22 Mar, 2022
They can improve decision making, enhance cohesion between development and operations, ensure customers are always top of mind, and drive proactivity amongst team members. If you’ve recognised a level of reactivity within your team where customer problems are addressed after they’ve been raised instead of spotted before they’re even noticed, I’ll show you how SLOs can improve team proactiveness.
Most people are familiar with SLAs (service level agreements) but might have not heard of SLOs. An SLA is a contract between the service provider and a client, which helps the client set expectations on the quality and availability of the service. It also details the consequences or penalties for the provider if they don’t deliver on the service. An SLO is the objective your system must hit to meet the SLA. It’s made up of one or multiple SLIs (service-level indicators), which are the metrics used to measure the system you built such as availability, uptime, and latency.
I’m going to use a real client example to show how we helped an engineering team gain confidence in deploying changes to production and reduce their ‘mean time to detect or discover’ (MTTD) by the use of SLOs. Our client operates in the financial services sector and have recently launched a public-facing application that we helped with. The application is made up of a react front-end and a Kotlin Spring Boot backend running on Kubernetes with a Postgres database. It has few integrations to other internal services within the company as well as 3rd party service providers.

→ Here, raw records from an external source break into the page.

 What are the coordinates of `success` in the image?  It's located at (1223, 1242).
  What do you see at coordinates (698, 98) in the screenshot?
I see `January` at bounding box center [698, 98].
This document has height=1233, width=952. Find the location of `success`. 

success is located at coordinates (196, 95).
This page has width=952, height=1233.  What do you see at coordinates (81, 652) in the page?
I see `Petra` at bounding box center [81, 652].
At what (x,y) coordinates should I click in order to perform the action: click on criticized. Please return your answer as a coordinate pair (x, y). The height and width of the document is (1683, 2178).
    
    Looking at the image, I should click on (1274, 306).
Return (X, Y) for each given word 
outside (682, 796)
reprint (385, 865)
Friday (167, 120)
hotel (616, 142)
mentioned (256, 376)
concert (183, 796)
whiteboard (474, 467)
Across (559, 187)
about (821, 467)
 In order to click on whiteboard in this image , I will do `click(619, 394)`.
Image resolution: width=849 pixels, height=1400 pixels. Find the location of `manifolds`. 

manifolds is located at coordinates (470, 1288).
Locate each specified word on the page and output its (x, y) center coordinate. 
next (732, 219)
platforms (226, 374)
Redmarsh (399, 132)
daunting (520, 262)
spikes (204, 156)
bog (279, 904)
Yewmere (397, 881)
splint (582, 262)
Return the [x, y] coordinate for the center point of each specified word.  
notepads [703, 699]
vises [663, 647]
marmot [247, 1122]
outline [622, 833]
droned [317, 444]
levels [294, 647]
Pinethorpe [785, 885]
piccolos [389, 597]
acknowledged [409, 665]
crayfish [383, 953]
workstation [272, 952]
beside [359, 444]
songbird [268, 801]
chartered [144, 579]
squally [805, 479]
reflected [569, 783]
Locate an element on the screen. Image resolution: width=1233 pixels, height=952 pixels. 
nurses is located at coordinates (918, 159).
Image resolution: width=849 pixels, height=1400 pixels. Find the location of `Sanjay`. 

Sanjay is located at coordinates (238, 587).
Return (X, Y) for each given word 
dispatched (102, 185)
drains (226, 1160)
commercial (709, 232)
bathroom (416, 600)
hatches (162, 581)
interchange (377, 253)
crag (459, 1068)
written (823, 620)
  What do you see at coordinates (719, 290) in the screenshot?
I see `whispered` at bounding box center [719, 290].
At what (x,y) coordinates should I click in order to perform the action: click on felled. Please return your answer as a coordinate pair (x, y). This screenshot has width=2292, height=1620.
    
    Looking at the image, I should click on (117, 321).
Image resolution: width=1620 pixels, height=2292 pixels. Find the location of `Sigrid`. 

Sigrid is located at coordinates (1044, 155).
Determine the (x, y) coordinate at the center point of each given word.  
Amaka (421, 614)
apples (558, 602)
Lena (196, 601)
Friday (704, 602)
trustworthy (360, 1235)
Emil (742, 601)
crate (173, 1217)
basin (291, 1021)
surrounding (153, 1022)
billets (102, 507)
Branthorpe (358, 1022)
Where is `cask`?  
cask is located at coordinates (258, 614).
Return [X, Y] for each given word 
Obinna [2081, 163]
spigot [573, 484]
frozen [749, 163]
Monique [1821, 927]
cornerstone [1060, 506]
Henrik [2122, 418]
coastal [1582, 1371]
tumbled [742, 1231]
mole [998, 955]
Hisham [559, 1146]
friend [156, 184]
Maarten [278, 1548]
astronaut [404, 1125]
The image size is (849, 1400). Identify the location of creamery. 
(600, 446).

When I first started on the engagement, the engineering team were often unaware of any problems with the app until customers contacted the support team and it, in turn, escalated to us. Sometimes it would take up to a week before we were alerted. This was made worse because not all customers would contact the support team. Some customers would even keep retrying for a few days before notifying us at all. This also made troubleshooting and rollback difficult because we would have deployed multiple changes into production and we could not easily tell which change caused the problem, nor know which version to roll back to. Thankfully the app was still in beta, so any issues detected were minor. We’re determined to have it running as smoothly as possible.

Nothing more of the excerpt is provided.